算額は天明(1781~1789)年ころから急激に増えはじめ、1800年から1809年にピークを迎えた。この10年間だけで、算額は300枚近い。算額は東日本に多く(東京369枚。次は岩手184枚、福島153枚、長野109枚、新潟105枚)、西日本は比較的少ない。
江戸時代の人々が数学を学ぶとき、初歩を終えると、数学を教授する師匠の下に入門するのが普通だった。数学にはいくつかの流派がある。

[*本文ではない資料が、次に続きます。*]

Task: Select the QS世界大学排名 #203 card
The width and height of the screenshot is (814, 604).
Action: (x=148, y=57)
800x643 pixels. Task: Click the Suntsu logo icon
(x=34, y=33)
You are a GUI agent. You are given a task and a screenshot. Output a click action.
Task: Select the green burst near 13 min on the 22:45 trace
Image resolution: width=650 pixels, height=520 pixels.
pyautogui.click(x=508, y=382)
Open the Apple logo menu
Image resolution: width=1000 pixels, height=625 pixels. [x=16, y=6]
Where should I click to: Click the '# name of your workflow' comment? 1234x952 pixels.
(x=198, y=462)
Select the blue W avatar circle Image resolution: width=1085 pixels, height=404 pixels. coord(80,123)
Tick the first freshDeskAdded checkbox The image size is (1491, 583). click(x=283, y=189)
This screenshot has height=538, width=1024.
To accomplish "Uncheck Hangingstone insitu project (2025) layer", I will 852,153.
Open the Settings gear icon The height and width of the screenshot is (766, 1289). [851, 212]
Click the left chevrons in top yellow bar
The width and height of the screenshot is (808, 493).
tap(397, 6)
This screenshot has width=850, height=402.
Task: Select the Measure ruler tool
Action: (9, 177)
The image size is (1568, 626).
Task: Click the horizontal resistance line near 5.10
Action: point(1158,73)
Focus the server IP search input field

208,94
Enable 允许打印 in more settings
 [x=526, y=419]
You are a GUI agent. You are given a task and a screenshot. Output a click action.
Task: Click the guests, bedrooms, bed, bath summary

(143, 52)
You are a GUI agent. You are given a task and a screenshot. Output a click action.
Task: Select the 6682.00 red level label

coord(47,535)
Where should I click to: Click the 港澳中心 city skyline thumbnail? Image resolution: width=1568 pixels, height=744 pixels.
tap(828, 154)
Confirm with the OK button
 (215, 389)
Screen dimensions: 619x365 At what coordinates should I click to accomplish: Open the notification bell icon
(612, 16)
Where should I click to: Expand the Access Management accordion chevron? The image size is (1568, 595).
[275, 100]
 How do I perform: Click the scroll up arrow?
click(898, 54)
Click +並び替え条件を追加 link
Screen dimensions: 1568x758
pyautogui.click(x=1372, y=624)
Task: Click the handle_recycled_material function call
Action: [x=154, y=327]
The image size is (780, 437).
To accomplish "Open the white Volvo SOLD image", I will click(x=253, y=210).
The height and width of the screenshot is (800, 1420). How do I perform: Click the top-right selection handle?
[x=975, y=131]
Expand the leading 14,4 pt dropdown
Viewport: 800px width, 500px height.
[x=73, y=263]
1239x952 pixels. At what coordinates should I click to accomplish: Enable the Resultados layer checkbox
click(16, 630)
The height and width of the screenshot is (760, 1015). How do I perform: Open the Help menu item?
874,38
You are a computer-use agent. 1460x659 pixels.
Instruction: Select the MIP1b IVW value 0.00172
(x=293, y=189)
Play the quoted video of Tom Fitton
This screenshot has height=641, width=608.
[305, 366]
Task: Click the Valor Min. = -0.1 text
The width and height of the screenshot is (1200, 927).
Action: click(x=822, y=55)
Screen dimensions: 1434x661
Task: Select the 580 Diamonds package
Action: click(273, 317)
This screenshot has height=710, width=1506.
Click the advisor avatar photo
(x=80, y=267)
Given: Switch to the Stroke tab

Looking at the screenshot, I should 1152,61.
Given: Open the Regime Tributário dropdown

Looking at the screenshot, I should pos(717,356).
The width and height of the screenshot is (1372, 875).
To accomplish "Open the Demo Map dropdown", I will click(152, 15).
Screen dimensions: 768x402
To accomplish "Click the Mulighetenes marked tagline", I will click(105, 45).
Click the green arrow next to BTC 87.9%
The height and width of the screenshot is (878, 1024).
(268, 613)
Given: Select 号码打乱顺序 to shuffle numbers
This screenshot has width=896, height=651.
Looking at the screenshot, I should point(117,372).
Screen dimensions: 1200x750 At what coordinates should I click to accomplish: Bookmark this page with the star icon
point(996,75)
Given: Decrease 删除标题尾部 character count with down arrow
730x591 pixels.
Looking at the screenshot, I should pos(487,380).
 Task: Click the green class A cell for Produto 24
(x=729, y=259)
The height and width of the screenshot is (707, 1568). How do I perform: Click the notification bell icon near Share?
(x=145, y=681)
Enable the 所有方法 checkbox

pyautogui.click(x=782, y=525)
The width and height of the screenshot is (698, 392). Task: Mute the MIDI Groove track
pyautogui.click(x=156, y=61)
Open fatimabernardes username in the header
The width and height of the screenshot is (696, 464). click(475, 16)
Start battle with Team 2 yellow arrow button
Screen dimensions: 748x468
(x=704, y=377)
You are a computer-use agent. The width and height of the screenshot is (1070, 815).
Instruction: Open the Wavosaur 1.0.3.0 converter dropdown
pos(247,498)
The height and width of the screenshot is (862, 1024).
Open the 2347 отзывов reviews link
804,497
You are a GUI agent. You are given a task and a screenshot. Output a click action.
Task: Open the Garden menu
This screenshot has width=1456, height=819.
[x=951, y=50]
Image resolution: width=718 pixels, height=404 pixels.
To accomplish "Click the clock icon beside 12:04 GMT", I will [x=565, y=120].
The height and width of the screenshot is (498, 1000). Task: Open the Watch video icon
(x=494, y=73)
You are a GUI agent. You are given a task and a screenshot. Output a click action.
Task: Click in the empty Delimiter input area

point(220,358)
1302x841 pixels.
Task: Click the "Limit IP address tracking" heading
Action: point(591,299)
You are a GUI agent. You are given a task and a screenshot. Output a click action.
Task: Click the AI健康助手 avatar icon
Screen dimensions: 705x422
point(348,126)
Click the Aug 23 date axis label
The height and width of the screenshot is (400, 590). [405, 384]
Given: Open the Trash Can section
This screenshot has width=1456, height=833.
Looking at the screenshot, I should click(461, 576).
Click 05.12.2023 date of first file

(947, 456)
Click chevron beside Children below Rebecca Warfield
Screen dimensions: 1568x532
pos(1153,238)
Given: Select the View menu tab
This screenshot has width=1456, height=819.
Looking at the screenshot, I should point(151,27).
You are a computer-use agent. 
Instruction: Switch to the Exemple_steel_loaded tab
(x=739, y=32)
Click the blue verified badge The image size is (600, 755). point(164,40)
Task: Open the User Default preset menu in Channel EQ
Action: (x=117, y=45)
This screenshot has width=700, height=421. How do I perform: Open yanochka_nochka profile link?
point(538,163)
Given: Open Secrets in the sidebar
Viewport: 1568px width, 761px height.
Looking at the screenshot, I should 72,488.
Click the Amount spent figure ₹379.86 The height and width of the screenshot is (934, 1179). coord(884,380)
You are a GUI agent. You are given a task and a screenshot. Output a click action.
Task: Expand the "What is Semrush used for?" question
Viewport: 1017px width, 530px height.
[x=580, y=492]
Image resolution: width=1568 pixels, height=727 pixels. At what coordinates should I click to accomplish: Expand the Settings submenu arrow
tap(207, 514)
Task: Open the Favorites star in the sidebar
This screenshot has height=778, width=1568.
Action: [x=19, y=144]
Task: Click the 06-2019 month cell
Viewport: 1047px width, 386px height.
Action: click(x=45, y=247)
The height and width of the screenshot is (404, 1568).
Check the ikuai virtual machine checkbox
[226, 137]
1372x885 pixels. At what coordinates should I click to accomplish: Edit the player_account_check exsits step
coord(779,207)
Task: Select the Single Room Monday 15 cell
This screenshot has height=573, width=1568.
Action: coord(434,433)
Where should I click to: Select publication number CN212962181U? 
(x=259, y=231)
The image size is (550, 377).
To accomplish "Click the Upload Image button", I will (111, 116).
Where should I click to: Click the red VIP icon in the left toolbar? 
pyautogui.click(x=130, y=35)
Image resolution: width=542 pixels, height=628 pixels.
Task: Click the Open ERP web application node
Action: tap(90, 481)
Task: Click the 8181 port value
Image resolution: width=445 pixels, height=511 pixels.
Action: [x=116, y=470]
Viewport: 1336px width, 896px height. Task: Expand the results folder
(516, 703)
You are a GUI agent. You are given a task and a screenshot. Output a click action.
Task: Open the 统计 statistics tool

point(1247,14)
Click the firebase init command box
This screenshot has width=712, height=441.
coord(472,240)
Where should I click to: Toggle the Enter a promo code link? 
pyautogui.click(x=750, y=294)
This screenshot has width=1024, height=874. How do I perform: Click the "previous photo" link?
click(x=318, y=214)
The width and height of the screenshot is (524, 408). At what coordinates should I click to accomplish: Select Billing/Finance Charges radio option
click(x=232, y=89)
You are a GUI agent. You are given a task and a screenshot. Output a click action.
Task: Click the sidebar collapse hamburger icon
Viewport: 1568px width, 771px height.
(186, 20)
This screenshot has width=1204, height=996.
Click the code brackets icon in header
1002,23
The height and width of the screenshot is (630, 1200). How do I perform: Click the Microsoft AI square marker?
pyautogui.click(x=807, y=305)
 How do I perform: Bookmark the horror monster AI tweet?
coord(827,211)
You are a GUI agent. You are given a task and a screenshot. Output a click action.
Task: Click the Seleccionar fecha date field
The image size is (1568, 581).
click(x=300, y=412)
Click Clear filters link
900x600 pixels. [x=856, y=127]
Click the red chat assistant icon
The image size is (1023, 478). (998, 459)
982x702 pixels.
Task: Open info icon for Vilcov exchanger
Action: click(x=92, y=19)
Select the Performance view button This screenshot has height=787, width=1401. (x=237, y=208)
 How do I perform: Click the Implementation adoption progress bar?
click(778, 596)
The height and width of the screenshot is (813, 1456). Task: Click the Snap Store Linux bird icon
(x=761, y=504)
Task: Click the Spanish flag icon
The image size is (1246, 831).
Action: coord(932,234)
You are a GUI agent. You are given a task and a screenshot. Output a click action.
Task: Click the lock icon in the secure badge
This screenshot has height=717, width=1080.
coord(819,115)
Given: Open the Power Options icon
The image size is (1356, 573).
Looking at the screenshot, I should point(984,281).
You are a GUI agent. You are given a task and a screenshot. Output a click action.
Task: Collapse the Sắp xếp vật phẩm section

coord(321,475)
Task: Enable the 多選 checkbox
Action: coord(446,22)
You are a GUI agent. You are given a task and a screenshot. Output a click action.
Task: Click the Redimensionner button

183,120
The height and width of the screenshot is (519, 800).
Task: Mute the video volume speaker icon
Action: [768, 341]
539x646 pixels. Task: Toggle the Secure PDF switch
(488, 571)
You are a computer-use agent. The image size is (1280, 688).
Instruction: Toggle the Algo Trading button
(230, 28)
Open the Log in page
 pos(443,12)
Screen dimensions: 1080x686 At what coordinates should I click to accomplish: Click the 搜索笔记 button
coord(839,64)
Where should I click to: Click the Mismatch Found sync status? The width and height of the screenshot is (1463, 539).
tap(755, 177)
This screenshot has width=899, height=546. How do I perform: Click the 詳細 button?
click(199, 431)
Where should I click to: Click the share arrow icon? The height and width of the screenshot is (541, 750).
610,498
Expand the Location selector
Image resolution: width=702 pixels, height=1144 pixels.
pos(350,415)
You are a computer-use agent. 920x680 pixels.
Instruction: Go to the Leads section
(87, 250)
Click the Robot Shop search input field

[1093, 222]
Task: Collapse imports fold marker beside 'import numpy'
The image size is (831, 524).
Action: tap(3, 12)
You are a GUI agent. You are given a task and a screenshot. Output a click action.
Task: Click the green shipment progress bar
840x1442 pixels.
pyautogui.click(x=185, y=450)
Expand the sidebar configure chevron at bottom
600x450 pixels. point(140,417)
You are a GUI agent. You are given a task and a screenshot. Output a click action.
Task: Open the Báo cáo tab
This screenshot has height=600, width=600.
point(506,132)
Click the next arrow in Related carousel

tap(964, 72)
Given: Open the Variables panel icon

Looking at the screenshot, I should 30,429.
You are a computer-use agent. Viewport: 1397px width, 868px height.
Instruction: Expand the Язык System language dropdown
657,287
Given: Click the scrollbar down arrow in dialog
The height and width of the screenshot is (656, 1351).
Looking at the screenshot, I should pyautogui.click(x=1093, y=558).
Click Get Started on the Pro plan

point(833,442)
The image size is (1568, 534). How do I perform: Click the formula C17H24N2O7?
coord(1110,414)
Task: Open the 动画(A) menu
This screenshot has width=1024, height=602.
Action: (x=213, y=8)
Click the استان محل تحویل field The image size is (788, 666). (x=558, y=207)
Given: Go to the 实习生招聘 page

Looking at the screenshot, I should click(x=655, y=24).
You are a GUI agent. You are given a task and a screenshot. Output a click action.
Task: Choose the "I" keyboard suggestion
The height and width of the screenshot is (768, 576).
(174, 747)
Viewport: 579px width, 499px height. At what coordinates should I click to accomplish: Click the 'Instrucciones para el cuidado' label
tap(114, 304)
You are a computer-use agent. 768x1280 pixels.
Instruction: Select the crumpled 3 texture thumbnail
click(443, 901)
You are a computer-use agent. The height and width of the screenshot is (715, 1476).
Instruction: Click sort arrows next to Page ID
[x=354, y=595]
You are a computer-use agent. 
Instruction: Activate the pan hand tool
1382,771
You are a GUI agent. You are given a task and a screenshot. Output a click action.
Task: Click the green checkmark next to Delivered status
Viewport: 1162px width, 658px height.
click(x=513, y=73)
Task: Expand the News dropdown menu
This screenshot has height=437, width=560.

数学を教えながら、全国各地を歴訪した人がいたというのも驚きです。法道寺善という安芸国(広島県)出身の人です(1820年生まれ)。法道寺は、豊前(大分)、肥後、長崎、北陸道、東山道を遊歴し、各地で数学を教授したといいます。
江戸時代の人々にとって、もっとも身近な算学(数学)の教科書は、「塵劫記(じんごうき)」だった。1627年に刊行された、この本によって近世日本の数学文化は一挙に花開いた。
江戸時代の数学は世界的にみて最先端をいく成果をいくつもあげた。関孝和は日本の和算の創始者。関は存命中は1冊の本しか出していないが、一般人には難しすぎる傑作だった。
江戸時代の数学は、抽象的な計算技能と、その応用分野としての平面幾何、立体幾何から成り立っていた。そんな数学文化が継続できたのは、幾何の問題を無尽蔵に生み出すことができたから。そこには、図形の美しさという美的感覚、複雑な計算の完遂という高揚感があった。
なーるほど、すばらしいんですね。アルファベットも、X・Yもない時代、そして0(ゼロ)もなくて、どうやって計算していたというのか、ぜひ知りたいところなんですが…。